Summary: A lot of people think that estate planning is something that is only necessary if you have large amounts of wealth. This thought is wrong in almost all cases and, for some people, clinging to this thought can be a damaging mistake. Sometimes, people with extremely modest estates have circumstances in their lives that cause them to have a great need for extensive estate planning.
A popular cable TV home channel broadcasts several shows dedicated to finding inexpensive properties on the beach or a lakefront. The shows’ openings proclaim, “…and it’s only for the rich… or so you thought!” For some, estate planning can like that. Too many people live under the mistaken thought that estate planning is only for the rich. Nothing could be further from the truth.
A case that went through the Michigan courts recently provides a clear example. Emil Awad, a man from Bay County, Michigan, had what could be described as an incomplete estate plan. He had no will or other estate documents, but he had structured several assets to pass outside probate through the use of transfer-on-death designations. When he died in 2009, he had a probate estate that, all totaled, consisted of only about $50,000 cash and the contents of his home. He left behind no surviving spouse but he had three daughters that survived him. As his intestate estate worked through the probate court process, Awad’s creditors began making claims and, eventually, his debts were $18,000 more than his probate assets.
The daughters fought bitterly with each other over the distribution of the estate. The case went back and forth between the trial court and appellate court. In fact, the Michigan Court of Appeals ruled on matters related to this modestly insolvent intestate estate three times! The last decision, made this past winter, related to the personal representative’s efforts to pull certain non-probate assets into the estate in order to cover the estate’s unpaid debts. In the end, it is possible the personal representative and the daughters spent more in attorneys’ fees than the entire value of the estate.
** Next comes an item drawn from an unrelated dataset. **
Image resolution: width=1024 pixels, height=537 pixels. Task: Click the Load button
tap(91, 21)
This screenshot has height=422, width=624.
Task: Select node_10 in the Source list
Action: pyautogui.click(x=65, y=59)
All of this could possibly have been avoided through implementing a careful and complete estate plan. With an estate of only $50,000, Awad may not have needed a plan that included a trust. (Some families, however, might have a need for a trust, even if their assets are as small as Awad’s, if they have special circumstances, such as a child with special needs at home.) Regardless, Awad, like almost everyone, probably could have benefited from a plan that included a will, which would have given him the ability to clearly direct how he wanted his cash, his furniture and his other personal belongings divided up between the daughters and others.
A complete plan could also have included powers of attorney and an advance directive, which can provide you with the ability to decide who makes decisions on your behalf when you cannot make them for yourself. These parts of a complete plan can benefit you significantly, regardless of how small or large your “bottom line” is. Just because you don’t have tens of millions of dollars to your name, don’t make the mistake of thinking that you don’t need a plan.